The Joint Center for Housing Studies (JCHS) of Harvard University published its annual report, America’s Rental Housing 2022, describing a “surging rental market, starkly divided by race and renter income.”
Rental markets rebounded rapidly – Marked by low vacancy rates and a surge in rents, researchers have observed that rental markets have rebounded rapidly since 2019. Rents dropped modestly in 2020 but rebounded quickly and rose the fastest in 20 years by 10.9% in the third quarter of 2021. Vacancy rates have also dropped to 5.8 percent – its lowest level since the mid-1980s.
Note: Apartment quality is based on the CoStar Building Rating System for professionally managed market-rate apartments in buildings with five or more units (Source: JCHS tabulations of CoStar data).
Construction is strong but demand is surging – Multifamily and rental construction has been very strong in recent years. Through November 2021, multifamily housing construction has grown to a three-decade high of 466,000 units, far exceeding the 350,000-unit annual average. In 2020, 375,000 multifamily units were completed, the highest number since the 1980s. However, new rental housing construction has been highly constrained to a few neighborhoods, limiting the supply of newly built units for many moderate- and lower-income households. The median asking rent for newly completed apartments jumped from $1,606 in the first quarter of 2020 to $1,715 the next year. The number of units renting for less than $600 fell by 3.9 million between 2011 and 2019, reducing their share of the rental stock from 32 percent to just 22 percent.

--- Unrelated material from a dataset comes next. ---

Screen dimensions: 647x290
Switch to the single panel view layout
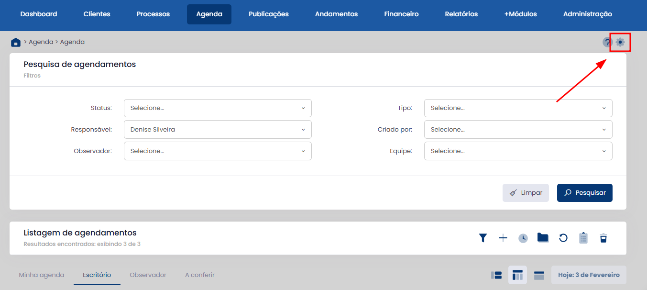coord(539,275)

Higher-income households account for most growth in renters – Nearly 70 percent of total renter household growth between 2009 and 2019 was driven by higher-income households. The number of renters making at least $75,000 jumped by 48 percent over the decade, to 11.3 million.

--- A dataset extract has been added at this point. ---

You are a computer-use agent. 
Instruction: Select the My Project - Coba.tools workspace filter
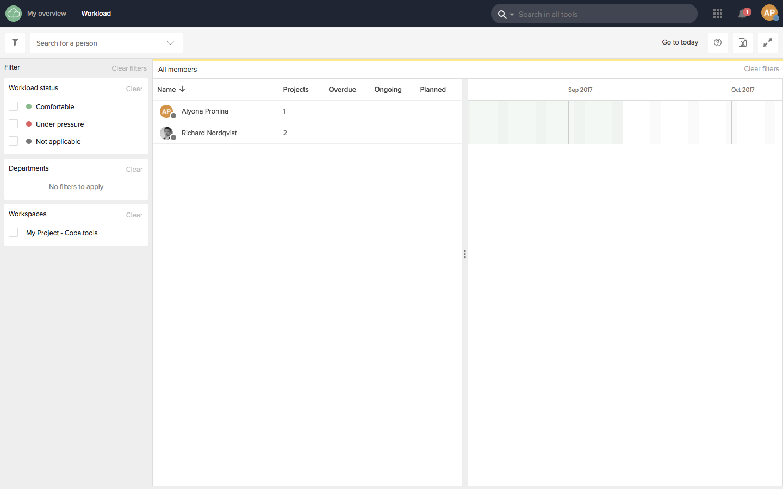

The pandemic exacerbated existing affordability challenges - In 2019, 83 percent of households making less than $15,000 paid a disproportionate share of income for housing. Of these households, 72 percent faced severe burdens. The cost-burdened share of renter households making less than $30,000 also topped 80 percent, where it has held for 10 years.

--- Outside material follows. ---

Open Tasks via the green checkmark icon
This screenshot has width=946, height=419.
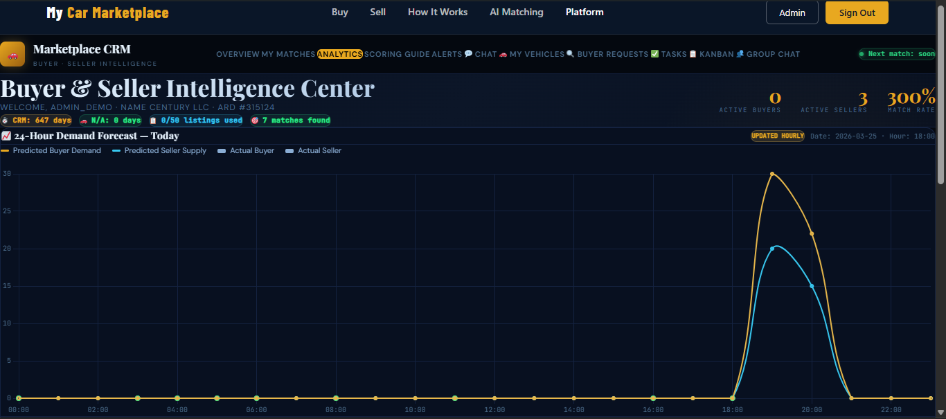pos(655,54)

Unprecedented resources stabilized renters, but the need for a housing safety net continues – The pandemic brought about unprecedented efforts to stabilize renter households, including eviction moratoriums, more than $46 billion in emergency rental assistance, and various income supports. These efforts, in addition to landlord flexibility and court closures, helped keep eviction filings about 40 percent below historical averages in November 2021. However, federal subsidies fall well short of need. In 2019, about 13.3 million households with incomes below 50 percent of area median were eligible for rent subsidies but unable to secure that support because housing assistance is not an entitlement. As a result, some 7.8 million of these households lived in severely inadequate housing, spent more than half of their incomes on housing costs, or both.
The study concludes that continued policy needs should reinforce the housing safety net, reduce barriers to multifamily construction, increase accessibility, make housing units more energy efficient and fortified against growing threat of climate change.